EXERCISE GOAL ▸
Print the stretch of the geoboard text from "- Find the distance" through "the distance formula.", word for word.

The geometric strand of ATTC includes work with assorted manipulatives, not because of any magical belief in their effectiveness, but because they are a tool to promote discourse, and to help make connections between algebra and geometry. For my views on manipulatives in general, see that section of my article Early Mathematics: A Proposal, or else the front matter of several of my books, particularly ATTC and Lab Gear Activities for Algebra 1 (where to get them).
One of the geometric tools I used in ATTC (and the subsequent Geometry Labs) is the geoboard, because work on a lattice is a good preparation for continuous work in the Cartesian plane. On the one hand, the geoboard provides a good environment for studying similarity, equivalent fractions, and slope. On the other hand, work on geoboard area leads to a range of worthwhile problems, including some that lead to a preview of the Pythagorean Theorem. The latter use was criticized on the Web by one of my heroes, Don Chakerian.
October 16, 1997
Dr. G. D. Chakerian
University of California
Dear Dr. Chakerian,
You don't know me, but your Geometry: A Guided Inquiry had a profound impact on my teaching. I never miss your talks at Asilomar, which are always the high point of the weekend for me. As a result, I was terribly upset to read your attack on my approach to previewing the Pythagorean Theorem (as found in the book Algebra: Themes, Tools, Concepts).
Let me answer your attack point by point, and describe the result of using this approach with actual students.
- Here is the way geoboard area is developed in the book:
- Find areas of right triangles in the "easy" orientation on the geoboard
- Use addition and subtraction of such right triangles to obtain the area of arbitrary geoboard shapes, including especially "tilted" squares (it is true that those squares are eyeballed --I'll come back to this point below-- but areas found this way are absolutely correct, and Pick's Theorem is not needed. In fact we are using the most basic thing about area, mathematically and pedagogically, when we obtain new areas by adding and subtracting known areas.)
- Find the distance between any two lattice points by building a square on that side, finding its area, and taking the square root -- this is a distance algorithm that is absolutely correct, and which is completely understood by a much broader cross-section of students, at a younger age, than the distance formula.

RECORDS PROVIDED ▸
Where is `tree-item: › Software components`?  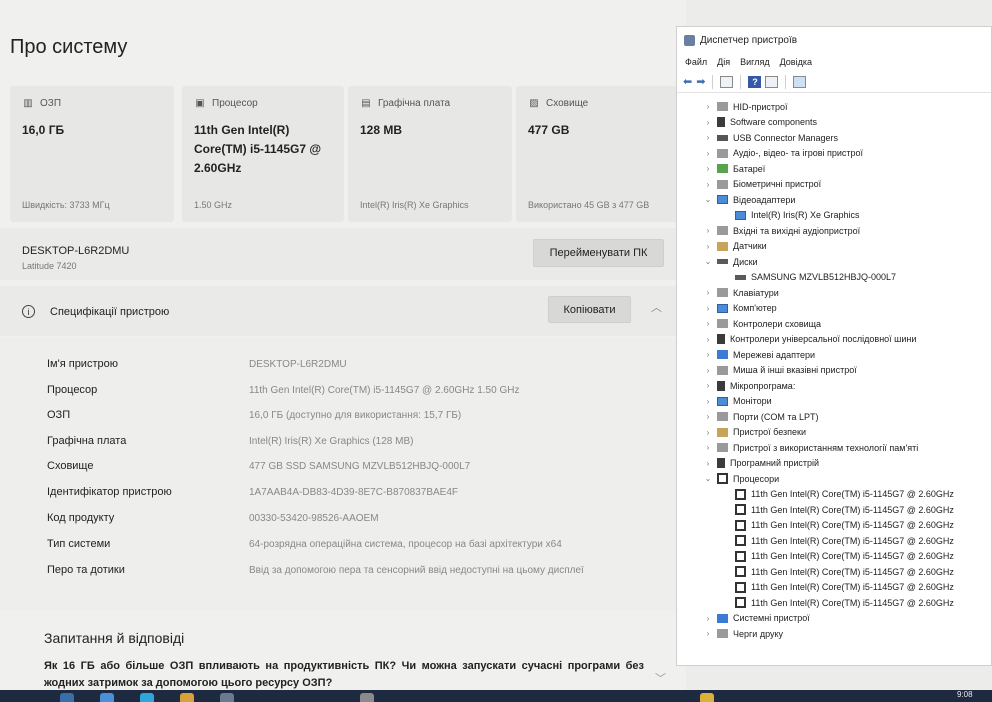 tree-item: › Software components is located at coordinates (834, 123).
---
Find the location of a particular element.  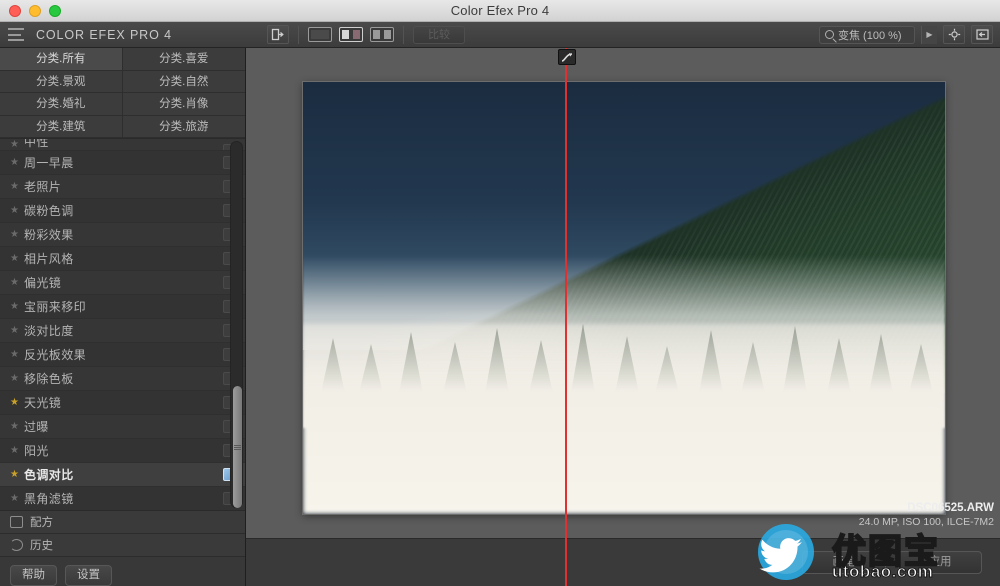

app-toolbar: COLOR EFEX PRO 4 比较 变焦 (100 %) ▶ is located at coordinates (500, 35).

ANSWER SPACE ▸
- Find the distance between any two lattice points by building a square on that side, finding its area, and taking the square root -- this is a distance algorithm that is absolutely correct, and which is completely understood by a much broader cross-section of students, at a younger age, than the distance formula.